Flow is a visual performance systems made with TouchDesigner.
It explores the interplay of forces on a particle system.
The code for this project is available here: on github.
The Flow system is comprised of several, relatively self-contained sub-systems. These sub-systems, and the general data flow are roughly the same as in the LinearChaos and DynamicStructure projects.
The primary data flow is arranged like this:
The secondary control data flow is arranged like this:
The Geometry system in Flow is based on the interplay of forces acting on a particle system. There are only a few visible geometry elements:
The particle system is displayed as light blue/white particle sprites. The small size and density of the particle field tends to make these look more like a fluid than individual particles. The particles have several parameters which control their behavior and the impact of various forces upon them.

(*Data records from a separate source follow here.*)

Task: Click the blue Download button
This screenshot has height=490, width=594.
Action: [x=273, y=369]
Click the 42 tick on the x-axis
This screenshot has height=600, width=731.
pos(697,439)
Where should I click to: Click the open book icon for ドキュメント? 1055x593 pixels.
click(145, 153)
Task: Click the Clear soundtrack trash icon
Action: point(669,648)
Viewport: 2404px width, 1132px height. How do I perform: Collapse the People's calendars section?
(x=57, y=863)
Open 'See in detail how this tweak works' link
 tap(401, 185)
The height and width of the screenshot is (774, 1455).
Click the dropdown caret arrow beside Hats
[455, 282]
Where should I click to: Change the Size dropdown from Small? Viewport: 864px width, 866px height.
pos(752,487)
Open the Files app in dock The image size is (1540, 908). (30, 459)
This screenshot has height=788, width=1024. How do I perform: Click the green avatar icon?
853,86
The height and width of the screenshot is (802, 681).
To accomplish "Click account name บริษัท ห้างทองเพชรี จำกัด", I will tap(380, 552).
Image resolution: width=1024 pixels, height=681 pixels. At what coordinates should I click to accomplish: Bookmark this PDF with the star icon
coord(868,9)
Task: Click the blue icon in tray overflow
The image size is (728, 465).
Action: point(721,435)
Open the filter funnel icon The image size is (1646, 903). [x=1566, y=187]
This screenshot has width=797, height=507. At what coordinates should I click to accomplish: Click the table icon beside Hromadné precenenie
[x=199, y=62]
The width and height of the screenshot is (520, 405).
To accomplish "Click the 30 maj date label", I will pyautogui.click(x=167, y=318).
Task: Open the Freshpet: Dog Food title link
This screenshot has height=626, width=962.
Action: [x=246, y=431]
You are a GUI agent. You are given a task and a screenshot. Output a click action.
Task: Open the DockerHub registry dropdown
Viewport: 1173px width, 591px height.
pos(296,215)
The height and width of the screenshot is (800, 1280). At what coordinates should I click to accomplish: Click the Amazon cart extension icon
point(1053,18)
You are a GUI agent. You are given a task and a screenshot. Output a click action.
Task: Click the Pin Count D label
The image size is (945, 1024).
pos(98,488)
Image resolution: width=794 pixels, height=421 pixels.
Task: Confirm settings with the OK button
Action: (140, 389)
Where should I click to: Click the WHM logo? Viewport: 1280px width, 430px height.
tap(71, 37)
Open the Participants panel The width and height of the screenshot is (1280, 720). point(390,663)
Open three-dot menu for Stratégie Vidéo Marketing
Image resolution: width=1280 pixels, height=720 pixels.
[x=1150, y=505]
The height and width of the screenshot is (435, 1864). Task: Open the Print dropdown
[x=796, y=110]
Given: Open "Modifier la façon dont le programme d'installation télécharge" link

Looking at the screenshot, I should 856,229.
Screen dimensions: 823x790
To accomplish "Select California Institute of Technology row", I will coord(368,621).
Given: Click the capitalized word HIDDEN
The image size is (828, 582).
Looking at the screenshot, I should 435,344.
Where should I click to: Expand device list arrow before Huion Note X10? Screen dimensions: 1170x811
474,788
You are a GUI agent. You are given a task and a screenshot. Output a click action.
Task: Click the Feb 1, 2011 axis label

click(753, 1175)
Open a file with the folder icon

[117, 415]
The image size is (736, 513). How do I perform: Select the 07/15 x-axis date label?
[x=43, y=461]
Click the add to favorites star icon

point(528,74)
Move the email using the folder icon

NOTE: Using a high mass along with a high fluidity tends to result in the particles getting flung out away from the core.
The particles are initially dispursed on a heavily randomized grid (it started as a grid and now looks like a multi-layered spiky thing). From there a series of influences are applied which modify their position and state.
The turbulence forces are randomly (but smoothly) oscillating to some extent at most times. The turbulence parameter at both high and low extremes result in strong small- or large-scale turbulence, whereas in the middle there is very weak turbulence. The wind is applied in sine waves which oscillate at relatively constant rates, in order to keep the particles moving to some extent at all times. The core collision sphere is a surface which the particles stick to when they hit it. They remain stuck to the surface of the sphere until they die off.
The primary (attractor) force fields are a set of two triangles with a metaball on each corner. The two triangles alternately rotate around the center and the metaballs attached to each vertex rotate along with them. The triangles are never both rotate at the same time. Because they overlap, all six metaballs end up forming a single blob shape. Each of the six force fields applies a force to the particles which either pulls them toward the field's center, or pushes them away from it. One group of the fields is the main force, and the other is a weaker opposite force (pushing when the main one is pulling, etc). The attractor pull parameter controls the strength and direction (push vs pull) of these forces. These forces are applied as part of the particle calculations, and therefore are subject to things like the collision surface and fluidity and mass.
The secondary warp fields are a set of force fields, several of which are based on enlarged copies of the attractor fields, apply a second phase of "force" to the particles. They apply rotational forces which mean that they behave very differently from the primary force fields in several ways. First, they are applied after the particle calculations, so they are not directly impacted by collision, etc (one neat result of this is that particles which are stuck to the core still get warped out of their "stucK' position). Second, they do not direclty impact the state of the particles, so they do not cause changes in momentum.